** BEGIN Text to read **

Members eventually turned to Assistant Superintendent Heath Cartwright, who will serve as interim until he retires June 30.

When the misconduct allegations surfaced, communication to parents and the media — which could have been used strategically as a conduit to the community — was limited, parsed out in scattered snippets, if at all. The district's silence was deafening, its inability to adapt spanning from administrators to the school board to the public spokeswoman.

In a Facebook comment, School Board Chairman Steve Shelby didn't seem to grasp the seriousness of what was happening, badly misreading the landscape when he implied the controversy was a byproduct of the media that "continues to ride this story as hard as possible."

To be fair, district officials were dealt a difficult hand with the rash of alleged incidents. Nonetheless, the mess was theirs to clean up, as serious and real-time as a natural disaster. But when a leader was needed to own not only the problems but the solutions, no one was to be found.

Thankfully, Cartwright has taken some steps in the right direction. After he was named interim superintendent, he emailed school district parents: "Please know that I understand that the 7,000 students that attend school in this district are YOUR children. It is with great sincerity that I say to you that we will stop at nothing to treat each and every student the way we would expect our own children to be treated."

He wrote again days later, this time informing parents of a new interim principal at the high school. He opened that letter with a refreshing, and for the school district, new, approach: "I want to do what I can to keep you informed of the important issues going on in our school district."

The district's problems have been, frankly, an embarrassment, though it should be noted, not representative of the majority of teachers and staffers who work diligently every day on behalf of local students. Unfortunately, few have sullied many, and we're still possibly months away from any sort of resolution.

Until then, we hope Cartwright remains transparent, learning from the myriad mistakes of his predecessor and colleagues.


March 17

The Daily Independent of Ashland on a change in how some banks are taxed:

The difficult choices resulting from a broken revenue and taxation system were on display this week in Frankfort.

Those choices were evident in the need for House Bill 354, which let banks with a Kentucky charter pay corporate income taxes instead of a bank franchise tax. The latter is a complex formula that is based on how much capital a bank has. The banking industry has been asking for the change for years, The Associated Press reported. The proposal would cost the state $56 million a year beginning in 2021. It would not affect big banks headquartered out of state but instead those that maintain a Kentucky charter. Lawmakers and industry advocates say they hope the change will stop the trend of local banks selling to out-of-state buyers, who then move the capital to other states to avoid the tax, the AP reported.

** END Text to read **
** BEGIN Material provided **

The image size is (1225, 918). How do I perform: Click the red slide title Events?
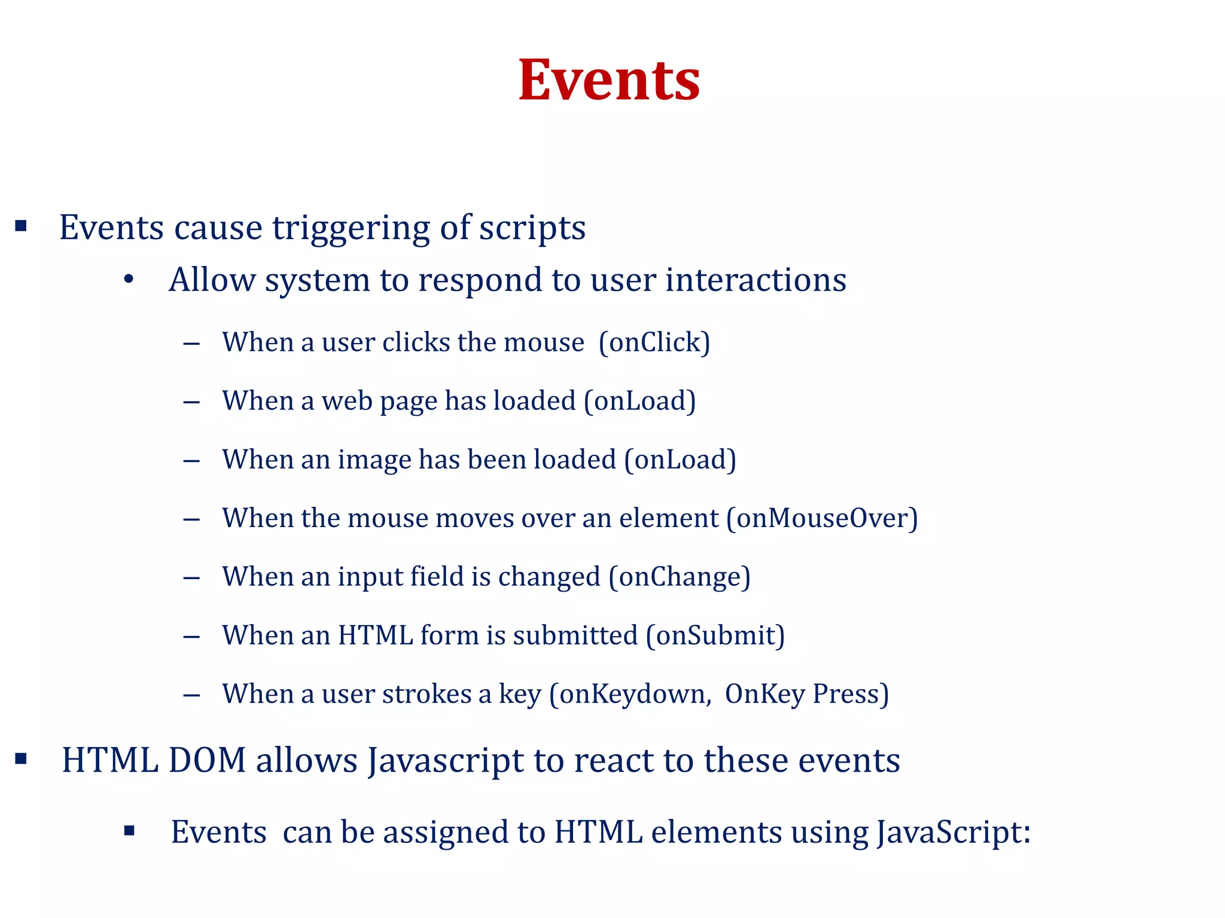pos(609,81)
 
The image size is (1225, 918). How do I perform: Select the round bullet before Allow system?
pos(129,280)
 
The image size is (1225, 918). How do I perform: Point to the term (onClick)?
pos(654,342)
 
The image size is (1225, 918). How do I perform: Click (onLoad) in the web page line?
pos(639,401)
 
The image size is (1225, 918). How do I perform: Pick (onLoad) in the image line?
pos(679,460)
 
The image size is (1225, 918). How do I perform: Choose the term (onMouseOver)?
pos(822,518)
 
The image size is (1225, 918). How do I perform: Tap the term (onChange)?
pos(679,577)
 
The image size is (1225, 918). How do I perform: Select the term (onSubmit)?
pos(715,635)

** END Material provided **

> _Set problem 1_
According to the editorials, how much would House Bill 354 cost the state each year, and starting in what year?
> _Set problem 2_
From the editorials, quote the passage starting at "To be fair, district" and ending at "to be found.".
The rows have no connection to the editorials.

> _Full response 1_
$56 million a year beginning in 2021.

> _Full response 2_
To be fair, district officials were dealt a difficult hand with the rash of alleged incidents. Nonetheless, the mess was theirs to clean up, as serious and real-time as a natural disaster. But when a leader was needed to own not only the problems but the solutions, no one was to be found.